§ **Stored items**
----------

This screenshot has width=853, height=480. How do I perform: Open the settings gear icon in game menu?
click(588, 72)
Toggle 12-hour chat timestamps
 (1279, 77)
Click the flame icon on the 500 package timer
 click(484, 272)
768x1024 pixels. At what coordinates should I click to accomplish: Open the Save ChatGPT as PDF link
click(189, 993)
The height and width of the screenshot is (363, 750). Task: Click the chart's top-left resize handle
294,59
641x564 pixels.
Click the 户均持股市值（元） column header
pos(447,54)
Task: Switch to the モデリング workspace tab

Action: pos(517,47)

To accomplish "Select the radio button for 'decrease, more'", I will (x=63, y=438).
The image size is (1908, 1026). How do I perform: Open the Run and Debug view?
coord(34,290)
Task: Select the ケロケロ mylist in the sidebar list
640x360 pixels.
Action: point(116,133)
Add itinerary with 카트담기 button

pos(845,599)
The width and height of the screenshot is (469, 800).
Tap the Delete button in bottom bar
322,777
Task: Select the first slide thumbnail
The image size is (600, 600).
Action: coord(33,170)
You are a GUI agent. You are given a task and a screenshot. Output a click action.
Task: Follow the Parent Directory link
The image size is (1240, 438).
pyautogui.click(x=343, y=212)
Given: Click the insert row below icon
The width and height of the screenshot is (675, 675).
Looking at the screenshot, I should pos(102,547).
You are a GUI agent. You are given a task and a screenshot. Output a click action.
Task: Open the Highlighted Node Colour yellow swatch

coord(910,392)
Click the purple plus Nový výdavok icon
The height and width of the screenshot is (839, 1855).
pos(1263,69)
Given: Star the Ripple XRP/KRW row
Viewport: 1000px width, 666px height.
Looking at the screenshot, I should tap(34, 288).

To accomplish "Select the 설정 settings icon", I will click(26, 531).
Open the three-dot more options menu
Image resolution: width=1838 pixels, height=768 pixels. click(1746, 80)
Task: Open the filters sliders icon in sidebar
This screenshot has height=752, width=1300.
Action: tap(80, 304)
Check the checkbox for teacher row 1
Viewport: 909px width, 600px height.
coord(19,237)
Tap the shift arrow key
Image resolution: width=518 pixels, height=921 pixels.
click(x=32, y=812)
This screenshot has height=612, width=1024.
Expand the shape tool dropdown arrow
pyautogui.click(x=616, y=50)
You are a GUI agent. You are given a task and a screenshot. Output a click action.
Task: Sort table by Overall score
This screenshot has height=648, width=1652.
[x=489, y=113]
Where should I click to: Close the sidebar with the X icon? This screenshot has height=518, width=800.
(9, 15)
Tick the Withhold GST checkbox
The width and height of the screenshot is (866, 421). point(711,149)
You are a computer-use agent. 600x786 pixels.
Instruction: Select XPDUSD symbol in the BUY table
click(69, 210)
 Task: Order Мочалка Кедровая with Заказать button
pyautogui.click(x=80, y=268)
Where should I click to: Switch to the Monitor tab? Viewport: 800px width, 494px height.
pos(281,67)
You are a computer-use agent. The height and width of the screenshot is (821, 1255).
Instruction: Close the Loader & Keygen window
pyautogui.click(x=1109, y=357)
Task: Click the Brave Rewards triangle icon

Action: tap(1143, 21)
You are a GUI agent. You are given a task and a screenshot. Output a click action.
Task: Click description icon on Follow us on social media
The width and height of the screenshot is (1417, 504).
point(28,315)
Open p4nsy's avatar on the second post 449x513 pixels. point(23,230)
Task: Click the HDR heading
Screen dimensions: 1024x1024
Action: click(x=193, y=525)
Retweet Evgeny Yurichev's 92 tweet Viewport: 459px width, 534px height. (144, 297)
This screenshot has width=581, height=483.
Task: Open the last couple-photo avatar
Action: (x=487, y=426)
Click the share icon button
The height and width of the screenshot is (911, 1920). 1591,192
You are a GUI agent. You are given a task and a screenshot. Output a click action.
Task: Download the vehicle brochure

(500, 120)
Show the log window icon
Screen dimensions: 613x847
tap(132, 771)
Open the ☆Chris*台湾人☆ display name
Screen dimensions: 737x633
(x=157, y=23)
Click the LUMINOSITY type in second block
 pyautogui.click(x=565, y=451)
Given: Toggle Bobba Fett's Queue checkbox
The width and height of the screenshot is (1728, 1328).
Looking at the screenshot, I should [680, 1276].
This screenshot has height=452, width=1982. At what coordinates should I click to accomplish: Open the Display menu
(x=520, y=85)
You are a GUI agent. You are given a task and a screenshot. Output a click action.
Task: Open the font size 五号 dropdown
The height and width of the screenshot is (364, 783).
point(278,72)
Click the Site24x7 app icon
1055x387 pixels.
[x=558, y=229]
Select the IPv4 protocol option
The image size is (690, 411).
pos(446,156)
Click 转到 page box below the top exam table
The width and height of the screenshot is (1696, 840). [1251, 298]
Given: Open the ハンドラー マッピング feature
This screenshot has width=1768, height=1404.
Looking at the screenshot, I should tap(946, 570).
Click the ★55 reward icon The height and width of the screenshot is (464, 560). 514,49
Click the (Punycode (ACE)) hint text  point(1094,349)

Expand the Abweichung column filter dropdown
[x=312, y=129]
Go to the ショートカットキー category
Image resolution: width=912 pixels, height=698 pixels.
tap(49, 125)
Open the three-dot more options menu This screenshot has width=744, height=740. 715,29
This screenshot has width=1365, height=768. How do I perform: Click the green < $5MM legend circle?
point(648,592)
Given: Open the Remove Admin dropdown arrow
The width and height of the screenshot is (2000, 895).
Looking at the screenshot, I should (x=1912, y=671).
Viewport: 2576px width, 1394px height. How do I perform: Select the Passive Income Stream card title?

----------

Whenever the word "Follow" appears in a line above, copy that line.

§ **Solved problem**
Task: Follow the Parent Directory link
Task: Click description icon on Follow us on social media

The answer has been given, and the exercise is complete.